Selection bias occurs in case-control studies when cases and/or controls are selected on criteria related to the exposure of interest, i.e. they are selected differentially on the basis of their exposure status or there may be differences in reporting of exposure status between cases and controls [1]. Case-control studies are susceptible to selection bias, as both the exposure and disease/outcome have occurred by the time the patient is recruited into the study [1].

In case-control studies, selection bias can occur in the selection of cases if they are not representative of all cases within the population, or in the selection of controls if they are not representative of the population that produced the cases [1].

Example: in a hospital-based case-control study looking at the relationship between alcohol consumption and development of liver cirrhosis, in the first instance we select our controls from patients hospitalised due to trauma (Controls A). We classify our exposure (alcohol consumption) into 'heavy alcohol use' and 'light / no alcohol use'.

Exposure Cases (liver cirrhosis) Controls A (trauma ward) OR
Heavy alcohol use 80 40 6.0
Light / no alcohol use 20 60 reference
Total 100 100

But, how representative are hospitalised trauma patients of the population which gave rise to the cases? In the trauma ward, where we have selected our controls, there may be a higher proportion of patients who report heavy alcohol use compared to those who report heavy drinking in the population which produced the cases, leading to an underestimation of the odds ratio (OR). Compare this to the situation if we select our controls from hospitalised patients in a non-trauma ward (Controls B).

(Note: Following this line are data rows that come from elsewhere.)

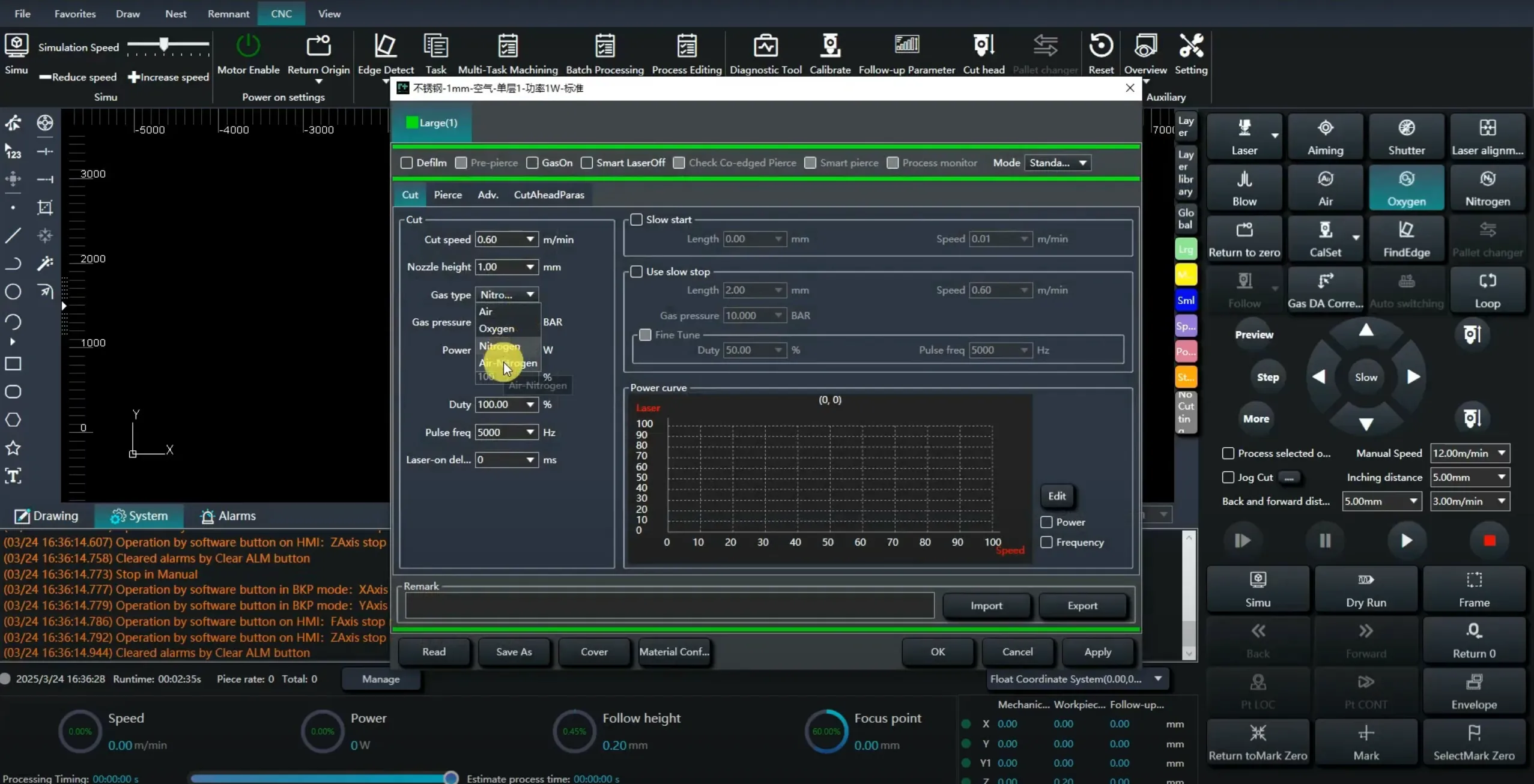Click the Envelope icon
This screenshot has height=784, width=1534.
click(x=1474, y=683)
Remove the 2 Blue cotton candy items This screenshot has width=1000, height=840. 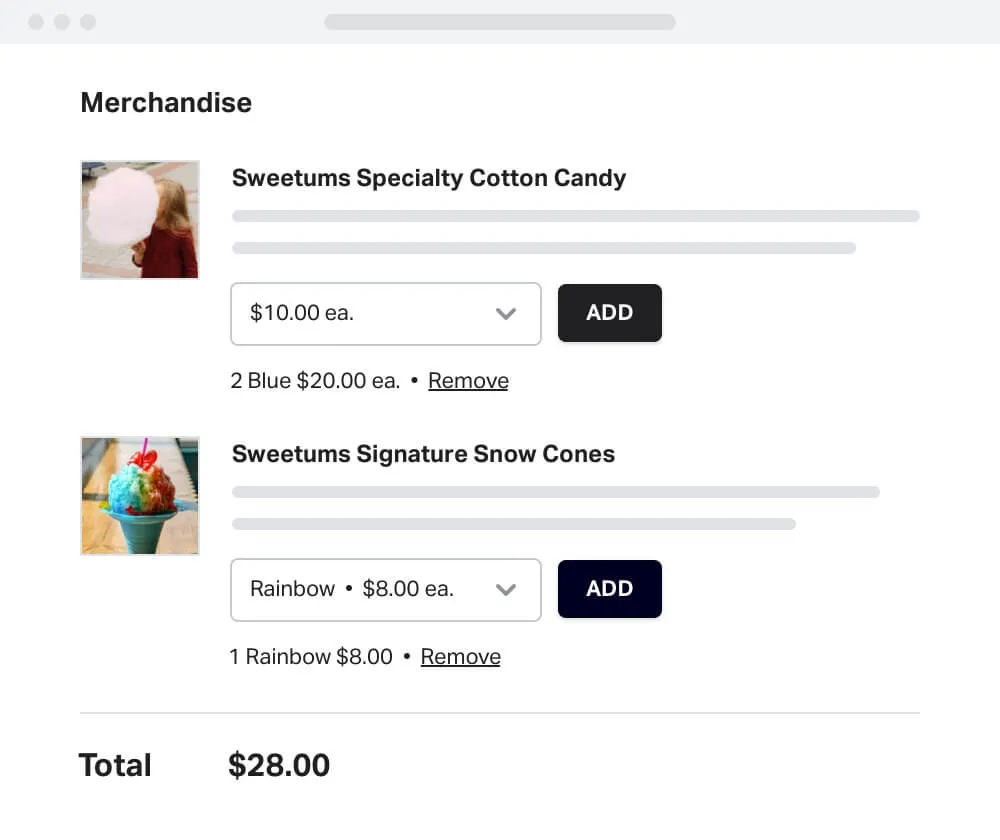point(468,380)
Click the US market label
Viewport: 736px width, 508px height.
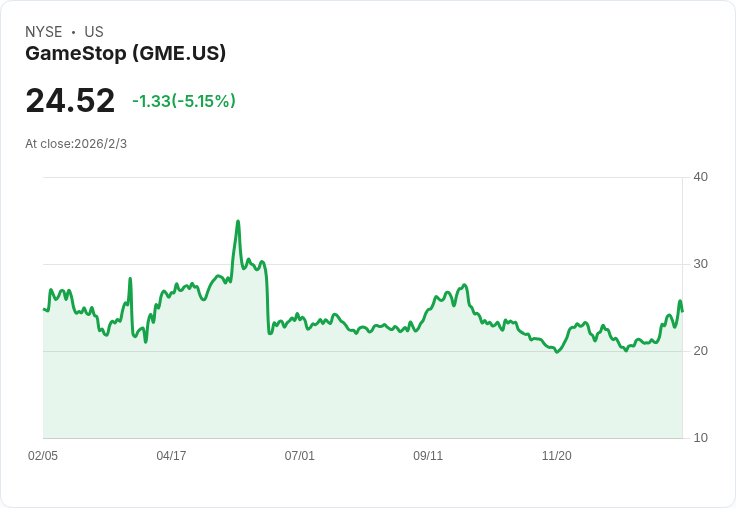pos(94,32)
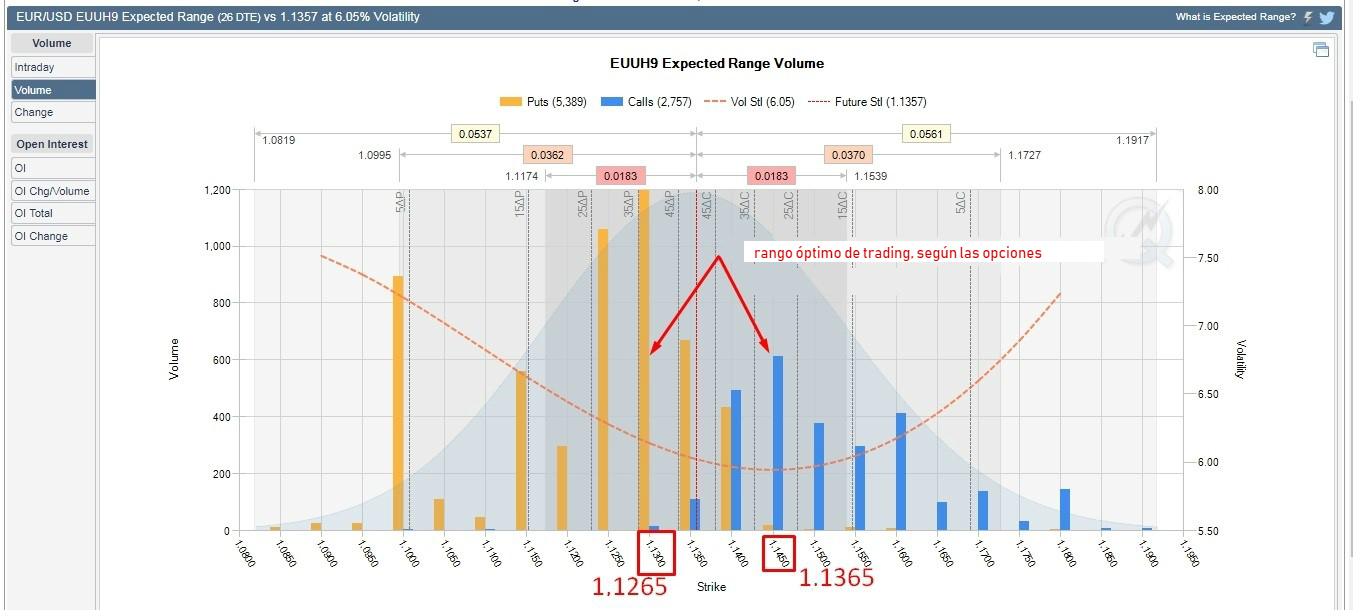Click the orange 0.0370 range label

point(849,155)
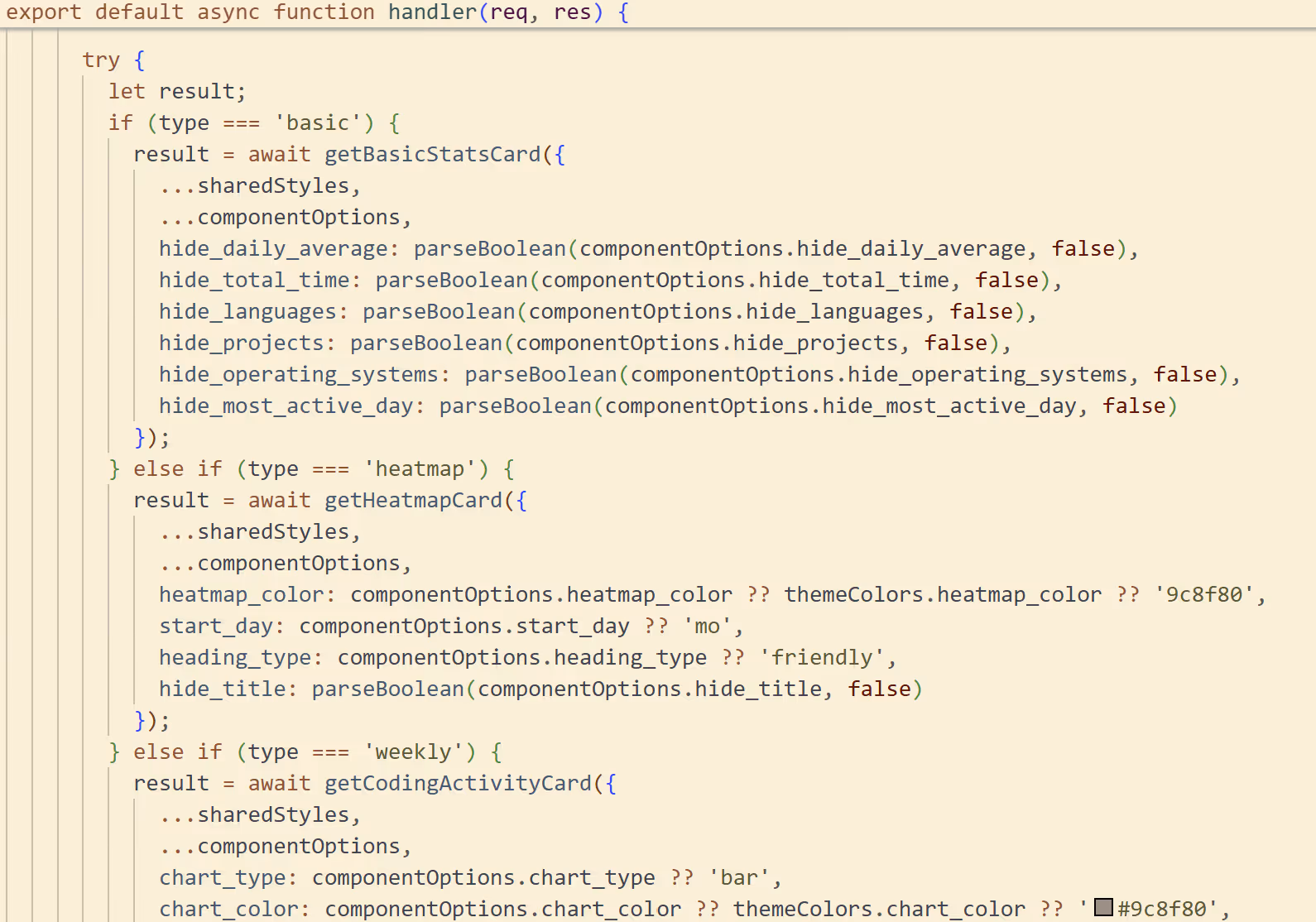This screenshot has height=922, width=1316.
Task: Click the hide_daily_average property key
Action: coord(273,249)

Exposure Cases (liver cirrhosis) Controls A (trauma ward) OR Controls B (non-trauma ward) OR
Heavy alcohol use 80 40 6.0 10 36.0
Light / no alcohol use 20 60 ref. 90 ref.
Total 100 100 100

 

Selection biases in case-control studies include among others: case ascertainment (surveillance) bias, referral bias, diagnostic bias, non-response bias, survival bias.

 

 

References


1. Bailey L, Vardulaki K, Langham J, Chandramohan D. Introduction to Epidemiology. Black N, Raine R, editors. London: Open University Press in collaboration with LSHTM; 2006.

2. Sackett DL. Bias in analytic research. J Chronic Dis. 1979; 32(1-2):51-63.